3. More women are drinking beer and beverage companies would rather not turn off potential female customers.
On International Women’s Day, Budweiser issued a semi-apology for its long history of sexist ads by reimagining three that ran between 1956 and 1962. The new ads transform the images of women from subservient servers of the frothy brew to empowered consumers who love to pop open a cold one and unwind.
The campaign was created in collaboration with SeeHer, an organization devoted to the accurate portrayal of women in media and advertising.
1956: A woman opens a large pot on the stove as a man enjoys a foamy schooner of Bud. Why can’t she have a beer, too?
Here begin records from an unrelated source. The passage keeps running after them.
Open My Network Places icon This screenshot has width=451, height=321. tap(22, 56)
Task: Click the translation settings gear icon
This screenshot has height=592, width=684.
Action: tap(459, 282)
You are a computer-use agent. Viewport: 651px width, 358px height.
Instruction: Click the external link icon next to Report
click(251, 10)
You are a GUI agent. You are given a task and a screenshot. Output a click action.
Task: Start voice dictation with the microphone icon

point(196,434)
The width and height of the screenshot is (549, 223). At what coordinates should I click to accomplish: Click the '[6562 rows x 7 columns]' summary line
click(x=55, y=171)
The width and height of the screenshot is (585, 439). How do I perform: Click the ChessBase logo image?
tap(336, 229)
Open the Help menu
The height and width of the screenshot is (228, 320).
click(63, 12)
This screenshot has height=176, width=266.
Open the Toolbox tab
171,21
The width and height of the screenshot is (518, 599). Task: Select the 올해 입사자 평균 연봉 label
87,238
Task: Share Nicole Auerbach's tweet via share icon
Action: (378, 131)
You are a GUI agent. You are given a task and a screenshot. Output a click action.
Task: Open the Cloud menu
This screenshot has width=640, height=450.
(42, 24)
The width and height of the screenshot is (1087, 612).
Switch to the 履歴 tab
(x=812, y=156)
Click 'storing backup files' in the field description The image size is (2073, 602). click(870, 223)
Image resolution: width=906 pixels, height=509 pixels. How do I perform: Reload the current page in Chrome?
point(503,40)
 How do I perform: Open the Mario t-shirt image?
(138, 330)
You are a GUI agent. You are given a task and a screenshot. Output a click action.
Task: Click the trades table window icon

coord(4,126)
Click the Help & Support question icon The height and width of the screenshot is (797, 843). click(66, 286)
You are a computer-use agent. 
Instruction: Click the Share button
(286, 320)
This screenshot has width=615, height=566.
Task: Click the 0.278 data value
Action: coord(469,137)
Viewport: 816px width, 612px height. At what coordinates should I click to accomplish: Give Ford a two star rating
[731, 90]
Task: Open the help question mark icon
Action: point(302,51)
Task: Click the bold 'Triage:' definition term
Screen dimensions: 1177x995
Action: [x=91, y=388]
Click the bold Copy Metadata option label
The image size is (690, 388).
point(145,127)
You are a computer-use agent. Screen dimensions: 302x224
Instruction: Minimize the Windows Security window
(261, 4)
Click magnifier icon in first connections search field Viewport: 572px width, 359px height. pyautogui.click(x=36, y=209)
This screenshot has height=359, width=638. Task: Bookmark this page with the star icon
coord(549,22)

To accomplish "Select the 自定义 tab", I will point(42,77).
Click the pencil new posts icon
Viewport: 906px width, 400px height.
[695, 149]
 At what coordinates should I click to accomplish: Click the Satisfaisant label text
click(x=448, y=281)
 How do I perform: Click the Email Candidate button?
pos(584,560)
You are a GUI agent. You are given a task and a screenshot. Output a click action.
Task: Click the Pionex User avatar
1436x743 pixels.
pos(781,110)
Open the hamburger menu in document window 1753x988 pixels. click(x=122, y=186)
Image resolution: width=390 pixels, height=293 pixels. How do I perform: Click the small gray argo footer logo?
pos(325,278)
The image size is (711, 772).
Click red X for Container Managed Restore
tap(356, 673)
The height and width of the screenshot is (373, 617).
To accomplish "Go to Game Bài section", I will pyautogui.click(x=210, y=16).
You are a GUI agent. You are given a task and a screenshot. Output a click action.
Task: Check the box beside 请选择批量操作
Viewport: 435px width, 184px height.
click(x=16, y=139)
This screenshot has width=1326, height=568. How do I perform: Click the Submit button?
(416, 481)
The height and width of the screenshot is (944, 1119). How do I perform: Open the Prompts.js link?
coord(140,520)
2019: After a woman’s favorite Chinese food is delivered, she cracks open a Budweiser to enjoy some time to herself.
1958: A woman pours her man a Bud while he fixes what looks like a rotary phone. Because he obviously can’t pour one for himself.
2019: A man and woman cheers each other while they appear to be moving into a new home. There’s also a nice big pizza on the floor that looks like delivery so it wasn’t cooked by the woman.
1962: This one is really sexist. In this ad, the woman is in a bridal get up and thinking about how she married two men, the one that’s packing up their luggage for their honeymoon and his inner self that needs to feel “contented.” How can she make him feel fulfilled? By making “delicious dishes” complemented by the “best beer ever brewed.”
2019: The headline says it all in this one: “She Found She Has it All.” The woman isn’t fulfilled because she makes a mean pot roast for her husband, but because she has a diverse group of girlfriends and they love having a Bud together.